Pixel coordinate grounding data
- Opening Delimiter -
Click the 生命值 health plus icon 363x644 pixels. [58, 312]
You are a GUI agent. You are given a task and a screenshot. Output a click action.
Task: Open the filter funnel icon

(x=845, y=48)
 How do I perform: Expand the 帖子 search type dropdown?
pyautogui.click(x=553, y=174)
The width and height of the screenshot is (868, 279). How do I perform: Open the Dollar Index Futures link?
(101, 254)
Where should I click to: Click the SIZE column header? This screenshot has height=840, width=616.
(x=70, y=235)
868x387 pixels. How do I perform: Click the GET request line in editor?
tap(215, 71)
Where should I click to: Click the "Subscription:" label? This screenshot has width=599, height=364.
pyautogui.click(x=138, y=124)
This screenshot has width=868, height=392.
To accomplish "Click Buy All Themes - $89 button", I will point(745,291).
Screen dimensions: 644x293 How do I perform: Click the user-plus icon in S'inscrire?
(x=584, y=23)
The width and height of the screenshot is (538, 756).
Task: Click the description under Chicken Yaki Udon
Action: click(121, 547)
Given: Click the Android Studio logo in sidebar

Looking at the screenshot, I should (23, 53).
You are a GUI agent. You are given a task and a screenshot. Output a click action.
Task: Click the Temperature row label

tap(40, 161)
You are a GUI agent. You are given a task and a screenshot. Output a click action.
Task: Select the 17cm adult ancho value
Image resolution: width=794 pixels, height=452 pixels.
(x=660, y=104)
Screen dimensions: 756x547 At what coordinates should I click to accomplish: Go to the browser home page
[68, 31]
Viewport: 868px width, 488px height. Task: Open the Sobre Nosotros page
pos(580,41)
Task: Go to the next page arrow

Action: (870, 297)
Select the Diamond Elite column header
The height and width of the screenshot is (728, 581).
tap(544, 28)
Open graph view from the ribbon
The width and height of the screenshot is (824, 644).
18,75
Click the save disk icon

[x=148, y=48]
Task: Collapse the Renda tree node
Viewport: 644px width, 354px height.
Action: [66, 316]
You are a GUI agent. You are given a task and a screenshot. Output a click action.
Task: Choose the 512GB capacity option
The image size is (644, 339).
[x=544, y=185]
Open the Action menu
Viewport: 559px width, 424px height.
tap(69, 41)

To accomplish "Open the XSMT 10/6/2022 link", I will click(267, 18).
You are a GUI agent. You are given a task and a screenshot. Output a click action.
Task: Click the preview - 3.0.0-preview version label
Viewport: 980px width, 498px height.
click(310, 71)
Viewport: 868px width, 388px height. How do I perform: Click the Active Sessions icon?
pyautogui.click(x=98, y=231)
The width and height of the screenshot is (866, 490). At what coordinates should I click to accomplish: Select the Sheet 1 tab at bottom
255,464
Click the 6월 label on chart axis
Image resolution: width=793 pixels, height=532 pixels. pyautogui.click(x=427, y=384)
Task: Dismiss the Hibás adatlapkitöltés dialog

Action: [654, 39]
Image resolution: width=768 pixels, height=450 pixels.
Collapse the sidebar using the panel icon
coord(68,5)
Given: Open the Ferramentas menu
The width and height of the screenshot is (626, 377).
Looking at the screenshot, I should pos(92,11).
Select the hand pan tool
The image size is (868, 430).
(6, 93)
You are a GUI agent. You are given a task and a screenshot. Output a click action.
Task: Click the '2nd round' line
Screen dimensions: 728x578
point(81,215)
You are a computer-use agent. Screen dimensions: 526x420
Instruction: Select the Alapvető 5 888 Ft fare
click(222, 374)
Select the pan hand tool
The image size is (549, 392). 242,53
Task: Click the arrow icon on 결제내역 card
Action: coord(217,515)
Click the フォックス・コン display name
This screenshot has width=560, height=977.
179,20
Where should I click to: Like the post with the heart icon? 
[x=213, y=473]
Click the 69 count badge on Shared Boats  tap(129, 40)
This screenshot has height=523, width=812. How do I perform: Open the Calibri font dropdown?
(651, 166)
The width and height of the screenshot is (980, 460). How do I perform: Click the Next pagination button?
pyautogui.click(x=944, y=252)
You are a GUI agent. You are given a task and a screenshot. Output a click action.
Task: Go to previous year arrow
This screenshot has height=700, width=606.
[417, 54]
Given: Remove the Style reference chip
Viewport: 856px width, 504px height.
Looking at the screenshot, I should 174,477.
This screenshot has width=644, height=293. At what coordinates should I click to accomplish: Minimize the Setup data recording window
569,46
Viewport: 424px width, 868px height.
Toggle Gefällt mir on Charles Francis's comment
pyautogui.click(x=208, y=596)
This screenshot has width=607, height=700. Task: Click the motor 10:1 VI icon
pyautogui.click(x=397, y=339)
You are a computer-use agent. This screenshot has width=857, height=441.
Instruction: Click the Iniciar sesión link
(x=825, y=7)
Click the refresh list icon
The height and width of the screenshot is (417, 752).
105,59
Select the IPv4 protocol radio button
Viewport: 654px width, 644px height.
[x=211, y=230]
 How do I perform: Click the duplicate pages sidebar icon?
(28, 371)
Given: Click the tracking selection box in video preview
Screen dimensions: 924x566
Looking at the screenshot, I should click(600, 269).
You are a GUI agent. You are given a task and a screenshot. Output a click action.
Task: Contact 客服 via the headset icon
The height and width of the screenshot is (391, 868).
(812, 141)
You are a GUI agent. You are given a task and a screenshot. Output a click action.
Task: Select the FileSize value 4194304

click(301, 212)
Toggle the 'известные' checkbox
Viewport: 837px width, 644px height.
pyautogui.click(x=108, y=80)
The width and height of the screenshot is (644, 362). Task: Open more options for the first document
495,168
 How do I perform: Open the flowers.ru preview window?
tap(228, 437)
- Closing Delimiter -
Report the number of lines in these entries that hold the word "menu". Add nothing else.

▶ _EXPECTED ANSWER_:
2